People have a variety of places where they’re comfortable writing—places where their imaginative stories can flow freely without the interruptions of whiny children, barking or meowing pets or even the constant ringing of your cellphone. From separate writing rooms to a private room in your home to a particular table at a coffee shop to even a secluded corner of your community library, it helps to have a spot where you can tap into your mind’s desire.
Recently, my sweetheart, Todd, and I made a trip to Door County to check out the new writing center built by Write On, Door County. While I’ve been writing books forever and a day, Todd is still slowly working on his first novel. However, after visiting the writing center, we came to one inescapable conclusion.
We need a chicken coop.
No, Todd and I have not decided to chuck the day jobs and go into farming full time, even with me growing up in a country atmosphere. Instead, we were inspired by a Wisconsin writer who did much of his writing in a—drum roll, please—chicken coop.

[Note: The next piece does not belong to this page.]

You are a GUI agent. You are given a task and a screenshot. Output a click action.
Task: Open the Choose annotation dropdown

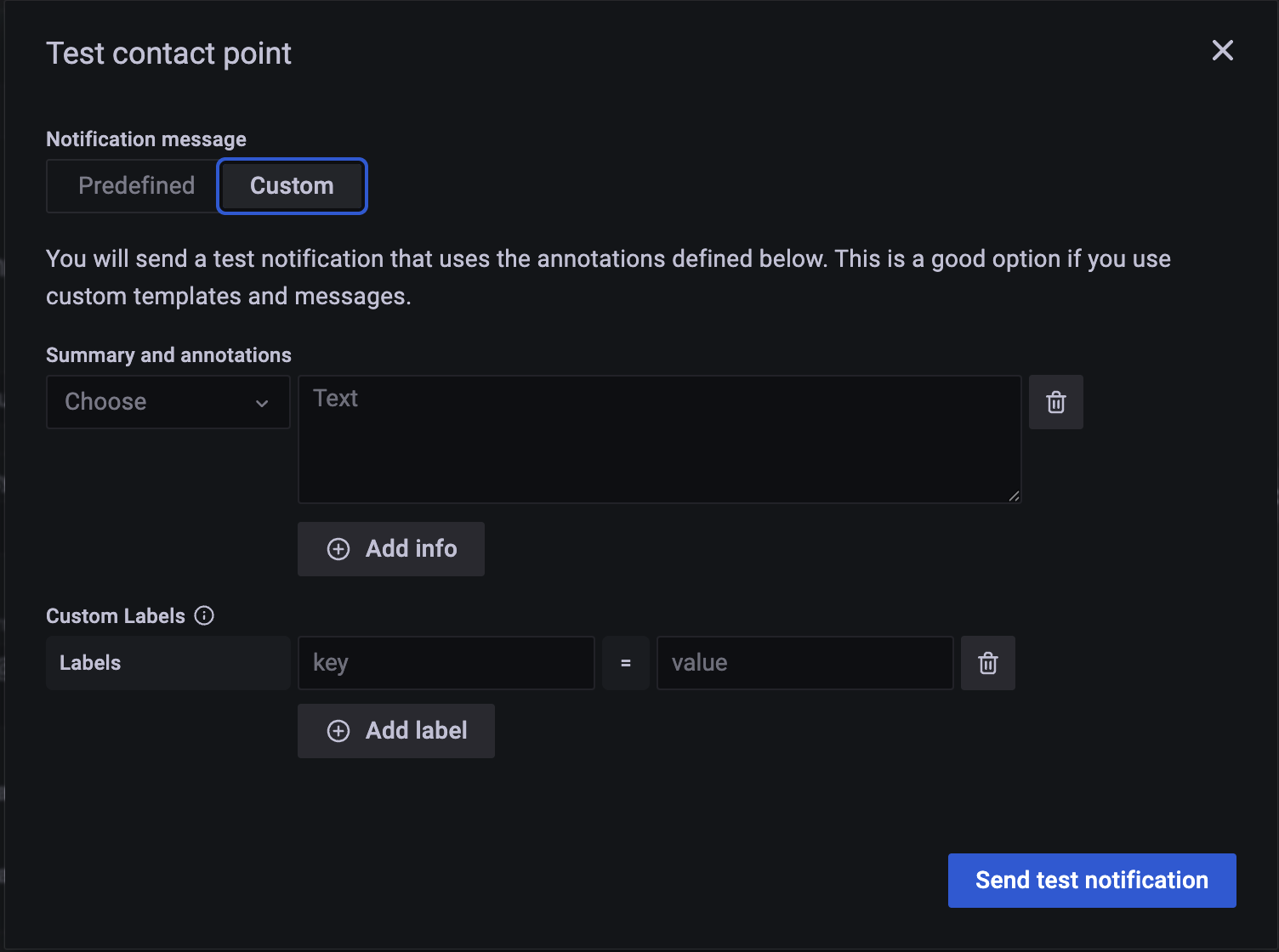168,402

Norbert Blei, born in Chicago, settled down in Sister Bay, Wisconsin, decades ago, and he wrote most of his books out of a converted chicken coop. That coop has been relocated and is now on land owned by Write On, Door County and utilized for its writer residency program, which means other writers are getting the opportunity to do their writing in a place where a famous writer crafted his stories.
I never met Blei (he died in 2013), and I’ve never read any of his books. Still, you have to marvel at a man who converts something where chickens once laid eggs, slept and even relieved themselves into a place where he could be alone with the strange worlds churning in his mind and put them on to paper.

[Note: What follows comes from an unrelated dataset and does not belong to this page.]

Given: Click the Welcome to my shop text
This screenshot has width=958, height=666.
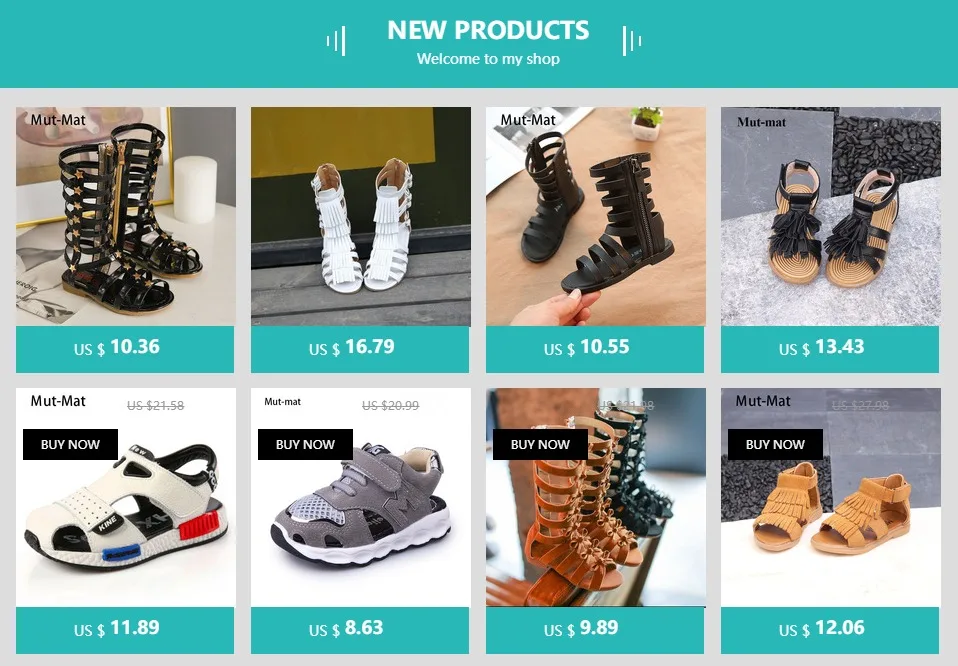Looking at the screenshot, I should (488, 59).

Seeing the coop for ourselves, Todd and I wondered if having such a place would help get our creative juices flowing. We imagined ourselves coming out a quiet home in the countryside and finding further solitude in a small, simple space. Blei moved from the big city to a community nestled in a rural peninsula and found the inspiration to write things that the masses loved. Imagine doing that yourself.

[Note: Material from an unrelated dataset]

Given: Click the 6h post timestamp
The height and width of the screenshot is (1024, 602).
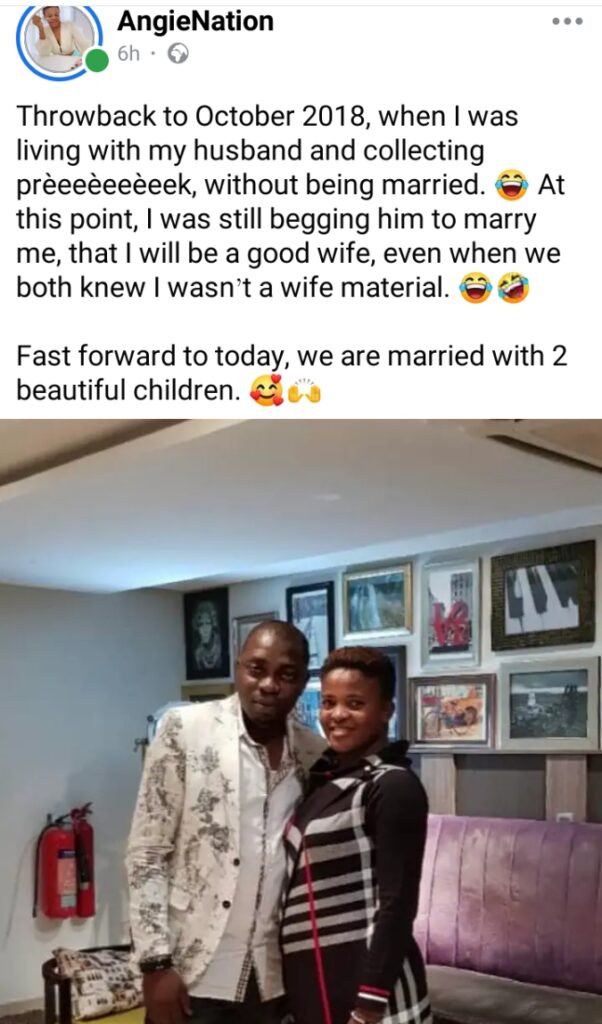Looking at the screenshot, I should pyautogui.click(x=129, y=54).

That visit to the coop was almost missed because it’s not next to the brand new writing center, which is inspirational in itself. No, the coop and a house for the writing residency program is across the street, and the house looks like your run-of-the-mill home, not hinting at the gem that lies behind it. The path from the house to the coop is decorated with old typewriters, some with the keys missing, like something you’d find in Alice in Wonderland.
I could just imagine myself working in a place like the coop, escaping the everyday activities of the house to a place where I could be alone. Perhaps many of the excuses I make for not writing would evaporate if I were able to slip away and find peace in a separate environment.
The coop could just as easily benefit my sweetheart, who has found it much more difficult than I to put ideas to paper. If having some old chicken coop could help him to finally finish that book he’s struggled to write, I would be beyond ecstatic. Todd has a creative spark just like I do, and if he could nurture it, the results could only benefit humanity.
Obviously, we would not be interrupted by actual chickens cackling, but maybe we could find inspiration by placing a few chicken stuffed animals on roosts in the coop. For me, I might go a little further and invite other “birds” into the writing sanctuary. My own collection of owls, stuffed and otherwise would be very interesting to have close to me in that environment.
Of course, before we can have our dream coop (that just sounds odd to say), we still need to buy a house, as the current residence does not allow for chicken housing to exist. Still, like most of my books and story ideas, the coop is but a dream, and just like any dream, the dreamer needs to push hard to bring it into existence. With any luck, Todd and I will have our coop, and maybe Norbert Blei will look down from on high and have a good chuckle.